[Begin DATA ROWS]

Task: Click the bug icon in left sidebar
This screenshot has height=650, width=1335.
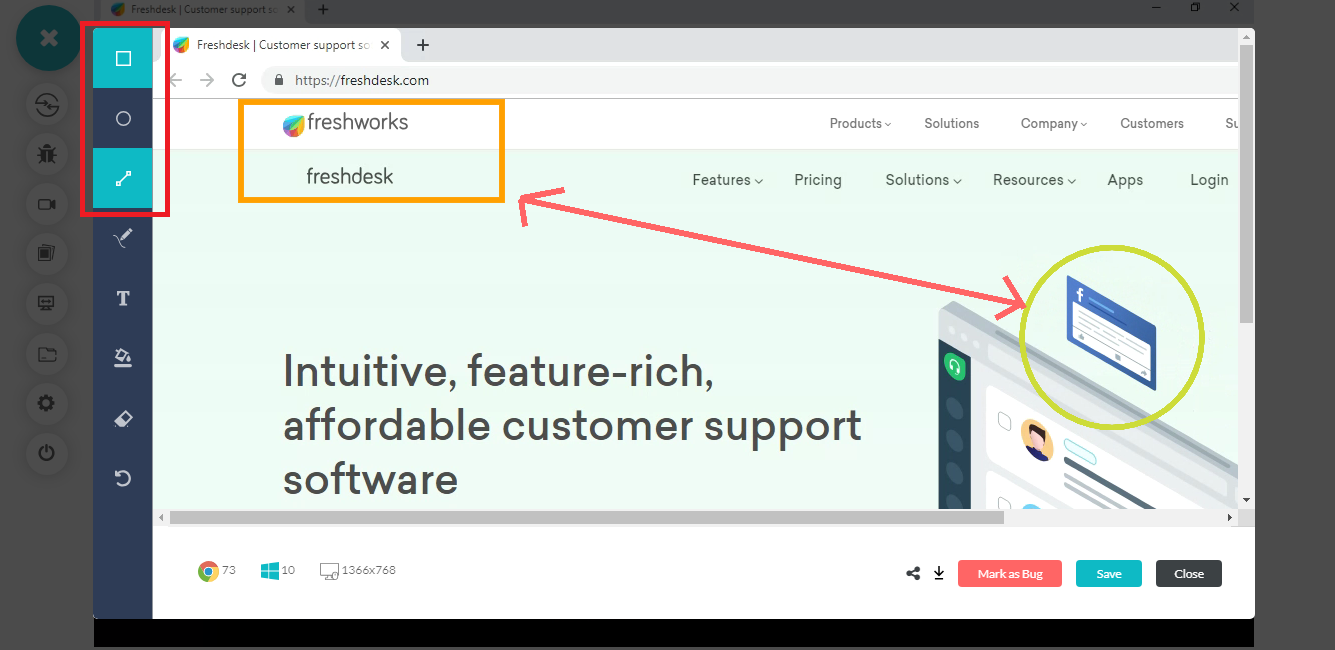Action: (46, 154)
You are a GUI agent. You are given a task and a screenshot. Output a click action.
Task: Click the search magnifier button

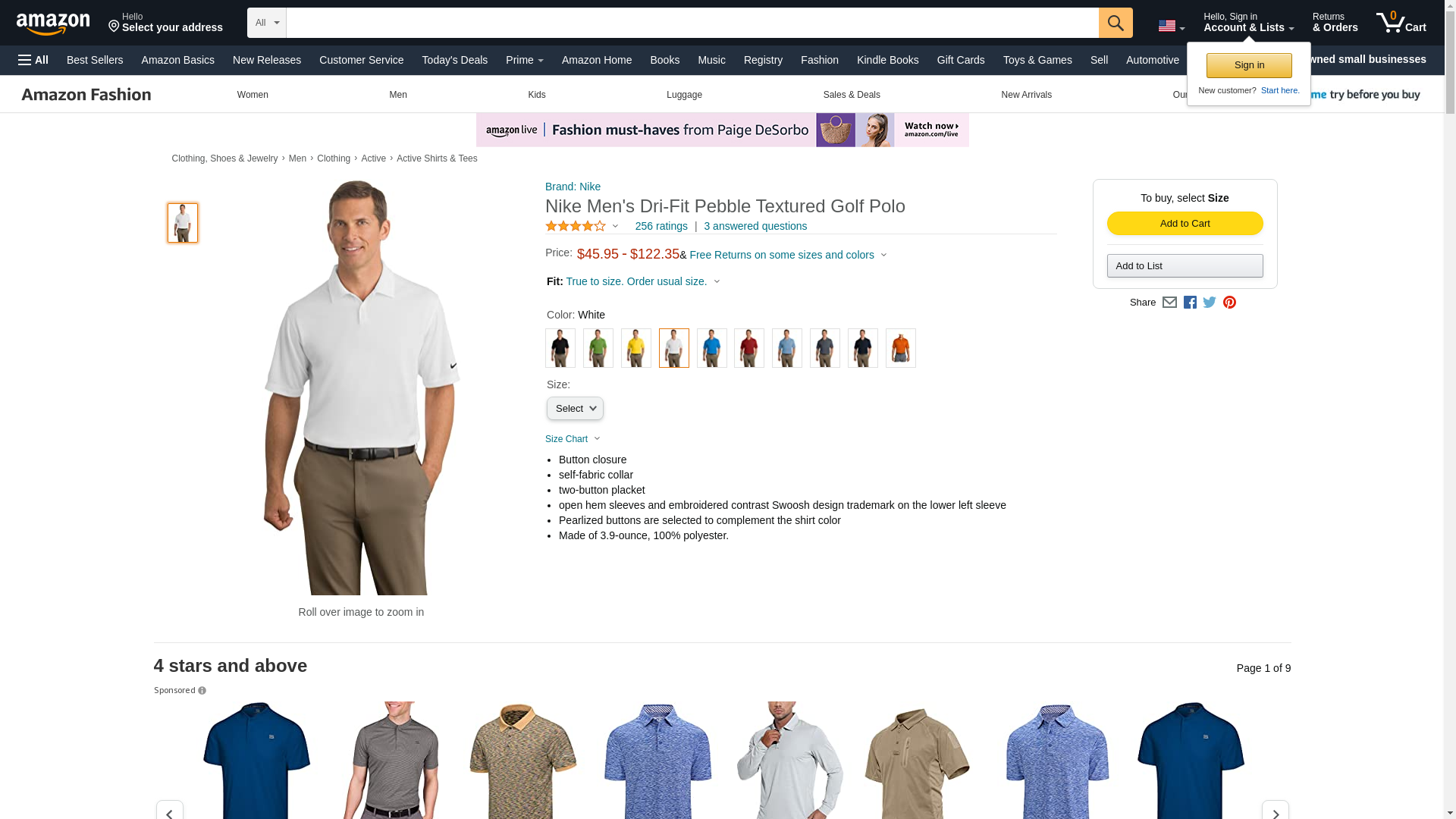[1116, 23]
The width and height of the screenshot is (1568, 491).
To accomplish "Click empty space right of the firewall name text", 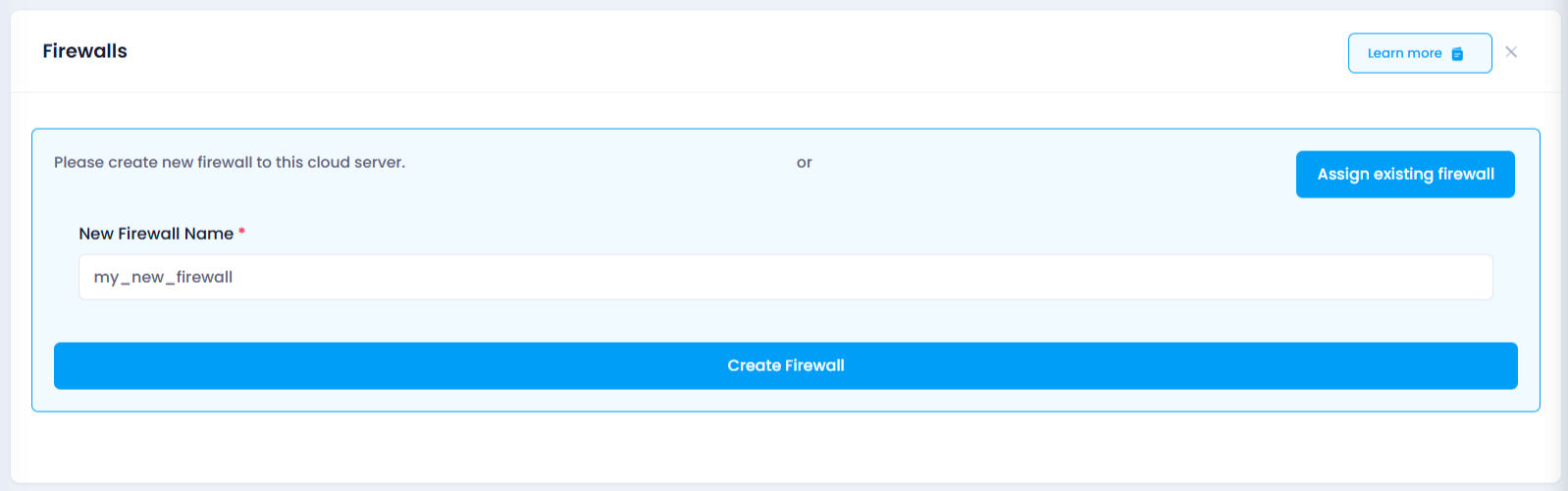I will [863, 277].
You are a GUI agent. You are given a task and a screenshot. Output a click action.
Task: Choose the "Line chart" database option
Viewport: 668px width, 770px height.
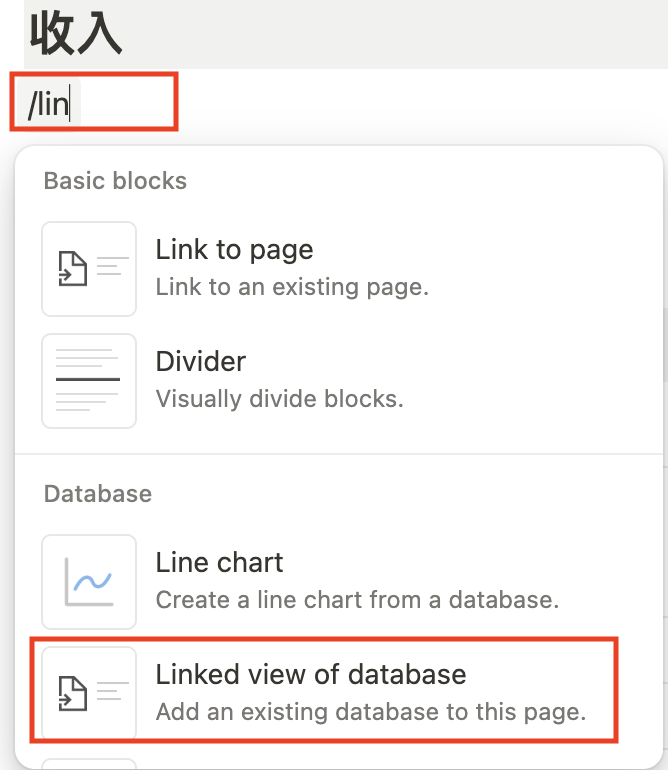pos(220,563)
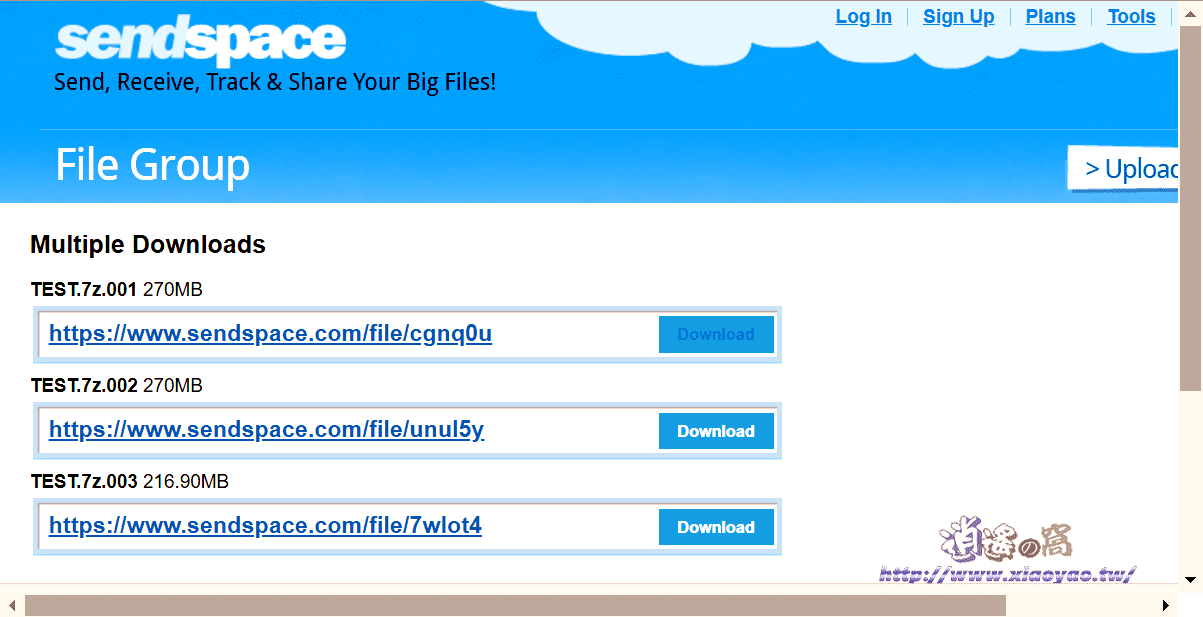Click the vertical scrollbar down arrow
Image resolution: width=1203 pixels, height=617 pixels.
[x=1191, y=579]
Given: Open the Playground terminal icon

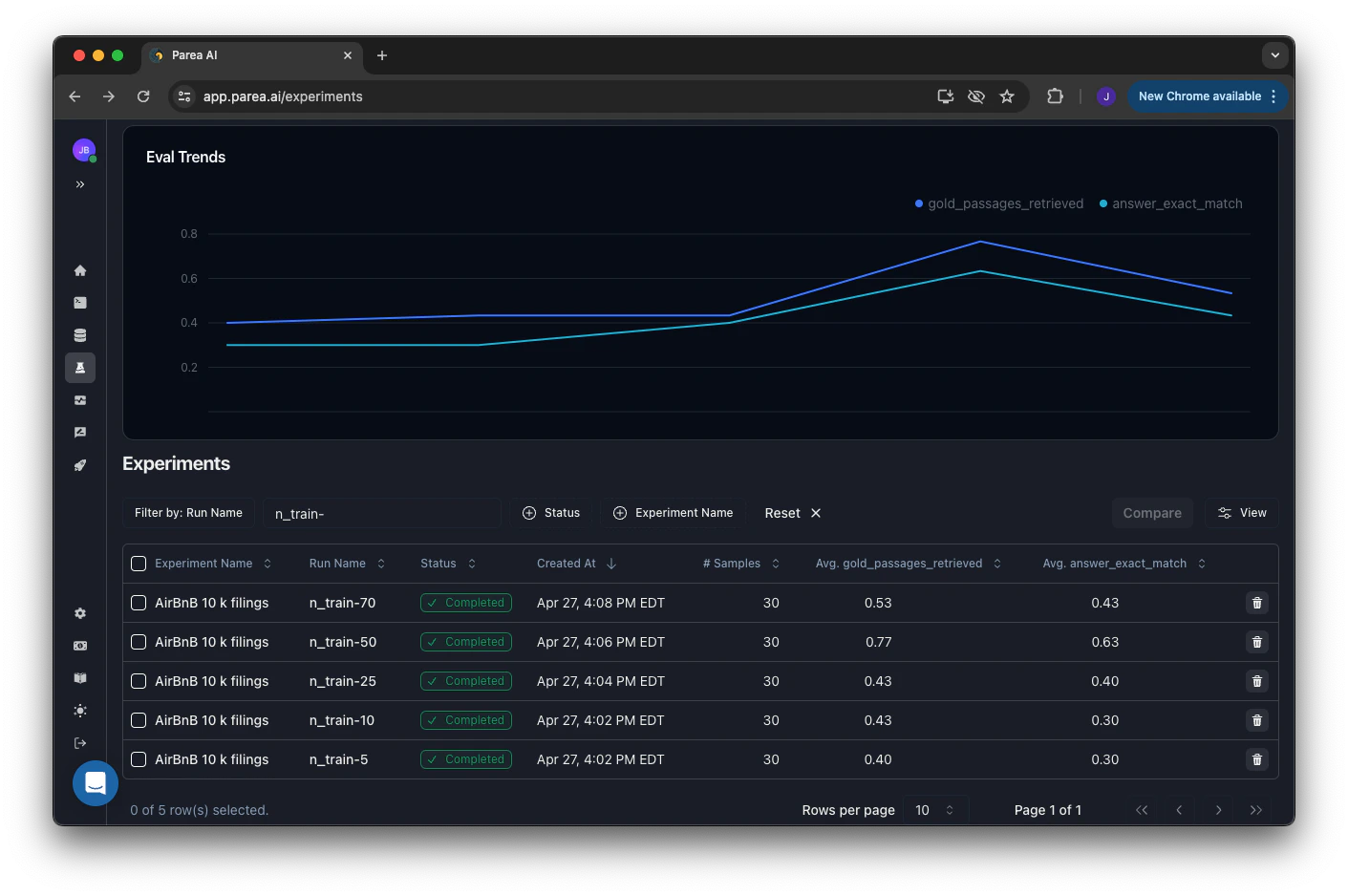Looking at the screenshot, I should 80,302.
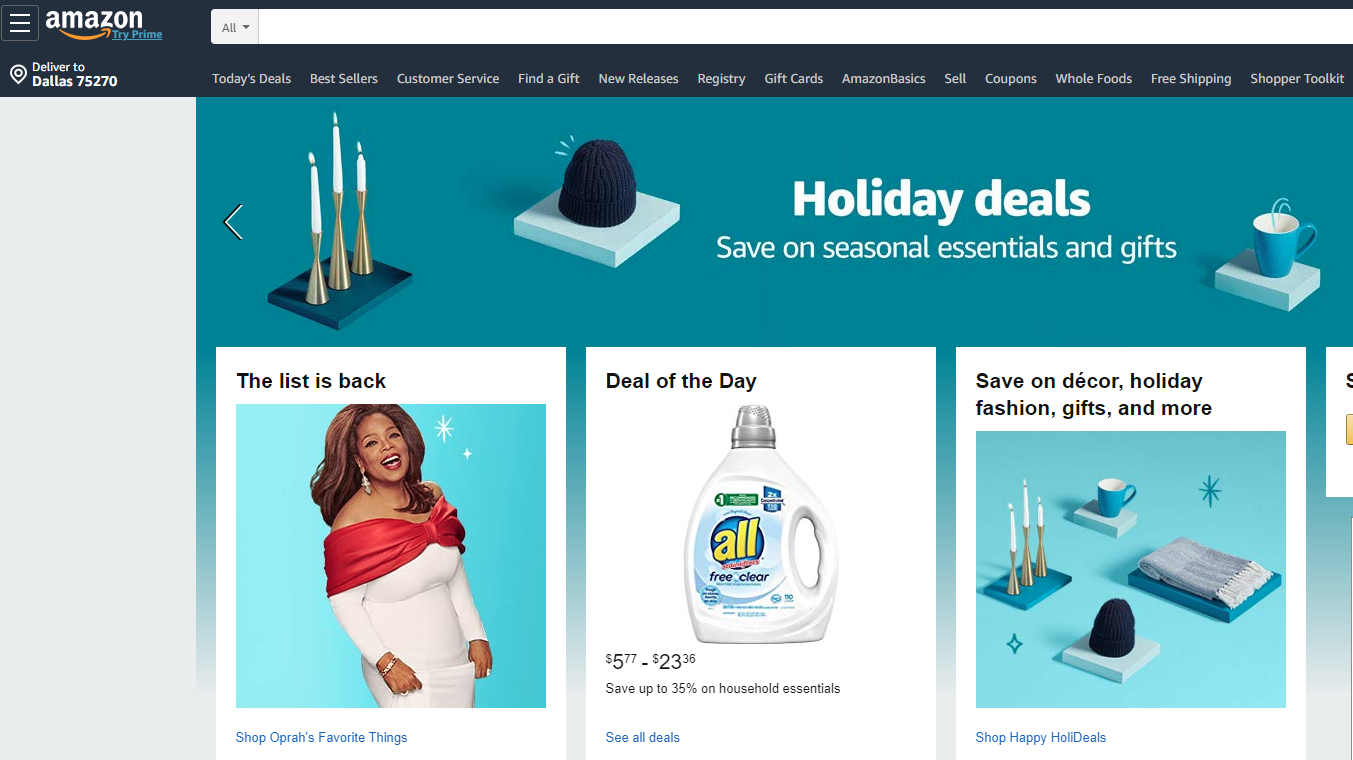Image resolution: width=1353 pixels, height=760 pixels.
Task: Expand the All search category dropdown
Action: click(235, 27)
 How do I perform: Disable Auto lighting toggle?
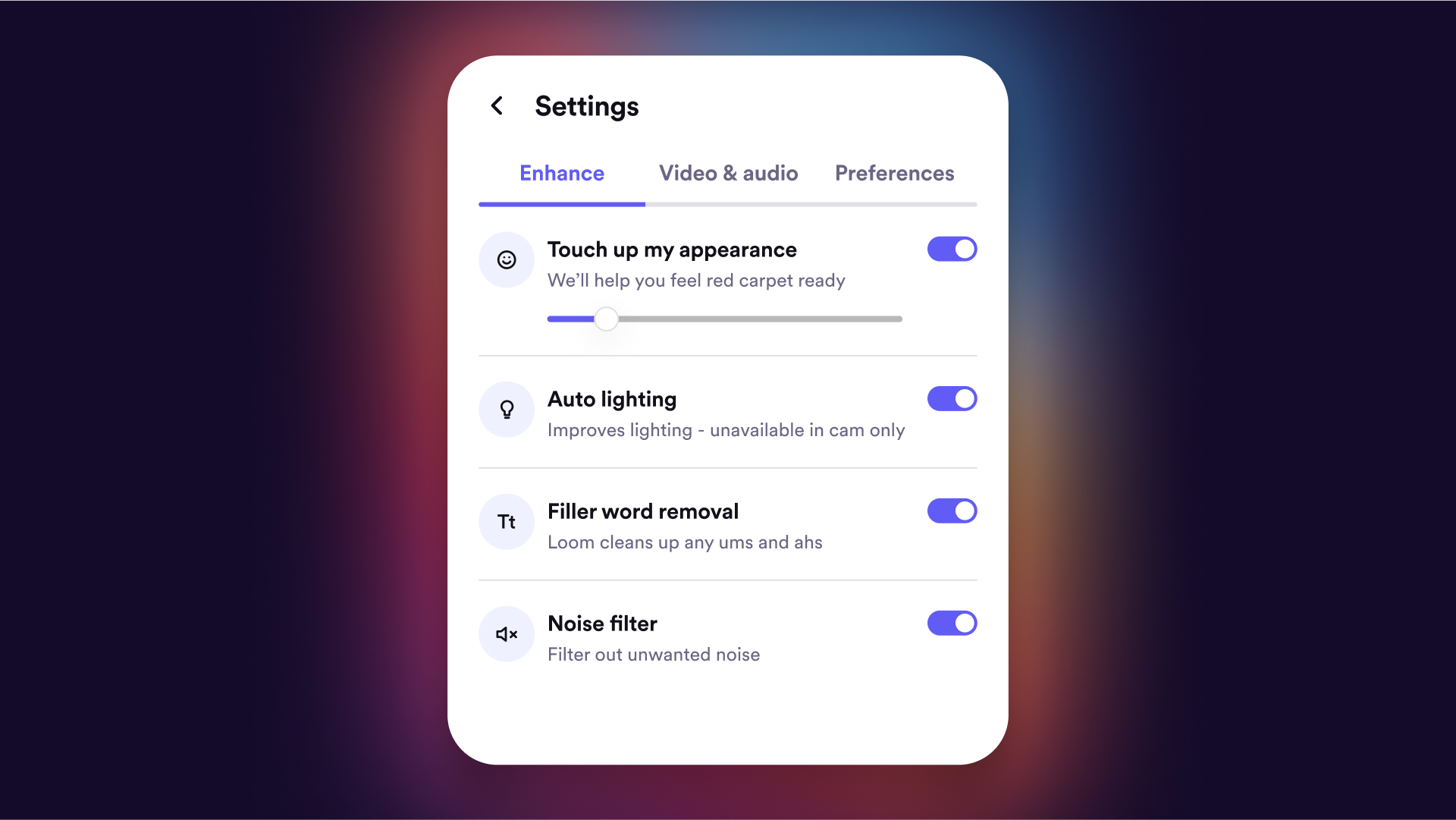point(951,399)
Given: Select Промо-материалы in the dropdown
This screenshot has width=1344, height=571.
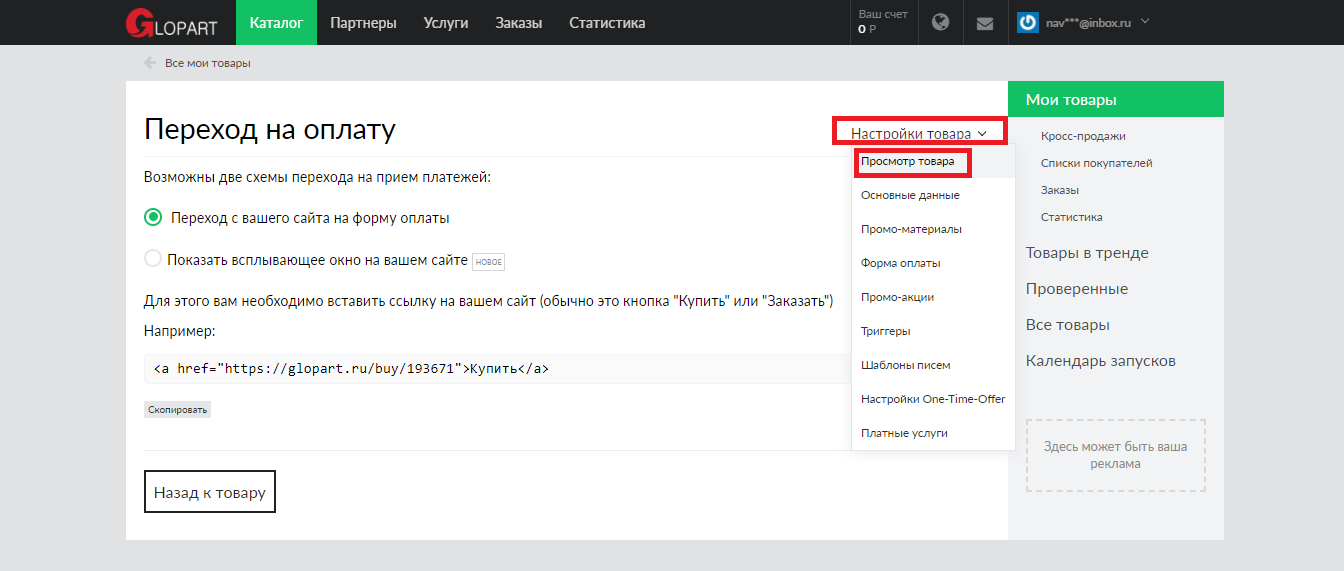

[End DATA ROWS]

INSTRUCTIONS FOR THE TASK »
Copy out word for word the lines from the one containing "Given: Open the Playground terminal icon" through the end of the entries, both ends included. Omit the pictures.

TASK SOLUTION »
Given: Open the Playground terminal icon

Looking at the screenshot, I should 80,302.
Image resolution: width=1353 pixels, height=760 pixels.
Task: Expand the All search category dropdown
Action: click(235, 27)
 How do I perform: Disable Auto lighting toggle?
point(951,399)
Given: Select Промо-материалы in the dropdown
This screenshot has width=1344, height=571.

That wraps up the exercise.